The court says that because Broker was a mere "finder" it had no agency responsibilities. But the court indicates that, subsequent to the execution of the first written contract, Broker was heavily involved trying to negotiate a solution to the dispute between the buyer and Developer. That doesn't sound like a "mere finder" to the editor, and certainly a little clarity of relationship was called for here.
Comment 2: The court acknowledges that the buyer may well have believed that Broker was agent for Developer. Should the rule be that a broker is denied a commission only when the broker fails to make agency disclosures to the seller, or should the same penalty apply when the broker fails to disclose the nature of agency responsibilities to any party to the negotiation?
Comment 3: In any event, should the fact that a broker is operating simply as a "finder" result in a conclusory finding that no agency responsibilities exist? Doesn't this open up a loophole for brokers, especially commercial brokers, to dodge the responsibility to clarify the agency relationship by characterizing their duties as merely "finding?"
Comment 4: Another loophole seems to exist in the notion that there can be no breach of the prohibition against net contracts if a broker acts simply as a finder. Unless "finding" is very narrowly defined, so as to preclude any discussion of price or terms of the offering between the prospect and the broker, the evils that are perceived to exist in net contracts are very likely to exist here.

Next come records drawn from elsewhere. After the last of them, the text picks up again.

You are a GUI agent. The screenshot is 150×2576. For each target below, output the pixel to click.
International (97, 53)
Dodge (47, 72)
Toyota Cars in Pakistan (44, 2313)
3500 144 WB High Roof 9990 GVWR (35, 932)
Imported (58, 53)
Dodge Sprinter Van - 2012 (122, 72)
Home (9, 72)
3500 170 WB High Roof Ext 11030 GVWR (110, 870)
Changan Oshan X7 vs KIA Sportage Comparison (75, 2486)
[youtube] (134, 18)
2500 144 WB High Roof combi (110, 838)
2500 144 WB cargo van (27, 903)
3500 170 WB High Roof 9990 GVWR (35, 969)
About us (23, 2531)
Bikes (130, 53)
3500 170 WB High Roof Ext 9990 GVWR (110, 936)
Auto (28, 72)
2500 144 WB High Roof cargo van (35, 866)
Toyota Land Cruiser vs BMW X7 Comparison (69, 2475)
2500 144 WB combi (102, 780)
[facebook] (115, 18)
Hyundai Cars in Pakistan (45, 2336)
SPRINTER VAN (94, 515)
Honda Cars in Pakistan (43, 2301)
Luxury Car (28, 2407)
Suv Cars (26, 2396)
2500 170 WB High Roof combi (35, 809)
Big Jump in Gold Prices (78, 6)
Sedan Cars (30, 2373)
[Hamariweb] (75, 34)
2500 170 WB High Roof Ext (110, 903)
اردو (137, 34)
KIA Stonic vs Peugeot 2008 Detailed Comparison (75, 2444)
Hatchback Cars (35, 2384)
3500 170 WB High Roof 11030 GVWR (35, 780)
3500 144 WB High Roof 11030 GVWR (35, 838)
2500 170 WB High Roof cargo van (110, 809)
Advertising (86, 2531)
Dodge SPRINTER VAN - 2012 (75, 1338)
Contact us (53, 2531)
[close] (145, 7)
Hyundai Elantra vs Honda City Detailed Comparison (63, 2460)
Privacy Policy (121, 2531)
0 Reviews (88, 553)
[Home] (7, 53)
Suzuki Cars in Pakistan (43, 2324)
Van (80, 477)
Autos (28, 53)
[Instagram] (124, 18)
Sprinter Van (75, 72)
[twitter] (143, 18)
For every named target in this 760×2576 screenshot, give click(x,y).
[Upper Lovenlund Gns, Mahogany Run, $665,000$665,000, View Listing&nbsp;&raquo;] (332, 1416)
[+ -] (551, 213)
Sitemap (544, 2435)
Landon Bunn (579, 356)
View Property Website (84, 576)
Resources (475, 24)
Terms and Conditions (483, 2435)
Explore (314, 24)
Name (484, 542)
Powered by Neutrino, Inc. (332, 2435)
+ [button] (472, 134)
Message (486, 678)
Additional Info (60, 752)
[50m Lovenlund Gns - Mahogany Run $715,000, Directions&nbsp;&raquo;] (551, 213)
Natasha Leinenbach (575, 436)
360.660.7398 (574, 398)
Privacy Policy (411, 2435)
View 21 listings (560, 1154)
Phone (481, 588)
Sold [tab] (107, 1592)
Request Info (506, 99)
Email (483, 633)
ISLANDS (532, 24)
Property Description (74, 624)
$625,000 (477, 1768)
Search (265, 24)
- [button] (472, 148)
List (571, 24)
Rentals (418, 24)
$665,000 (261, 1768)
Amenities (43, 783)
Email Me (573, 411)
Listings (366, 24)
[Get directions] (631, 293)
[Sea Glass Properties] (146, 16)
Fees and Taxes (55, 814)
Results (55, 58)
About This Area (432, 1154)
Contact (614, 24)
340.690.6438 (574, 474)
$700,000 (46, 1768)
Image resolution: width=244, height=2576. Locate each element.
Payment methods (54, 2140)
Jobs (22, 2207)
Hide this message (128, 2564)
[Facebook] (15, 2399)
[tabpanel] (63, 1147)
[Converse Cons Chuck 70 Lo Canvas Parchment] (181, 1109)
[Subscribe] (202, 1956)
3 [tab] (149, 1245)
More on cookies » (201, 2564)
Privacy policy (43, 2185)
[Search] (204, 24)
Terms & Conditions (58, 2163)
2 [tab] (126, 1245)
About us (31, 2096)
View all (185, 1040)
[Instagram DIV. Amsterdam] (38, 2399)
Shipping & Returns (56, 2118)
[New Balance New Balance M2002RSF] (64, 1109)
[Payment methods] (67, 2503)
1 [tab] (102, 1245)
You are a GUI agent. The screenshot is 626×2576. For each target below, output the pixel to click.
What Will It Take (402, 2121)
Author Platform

The editor is not certain that the original statement of the commission expectation clearly delineated a net contract, and the written statement does not appear to do so either. So this may not have been a net contract. But if it had been a net contract, should the broker be able to skirt the prohibition by declaring that it is serving simply as a "finder?" Comment 5: The broker understands that commercial brokers really hate the new disclosure laws in general, because they do not suit the somewhat formless way in which their relationships generally commence. The formality is much more helpful in the residential context, and the residential brokers have all the power in the NAR chapters that fomented the new crop of agency disclosure laws.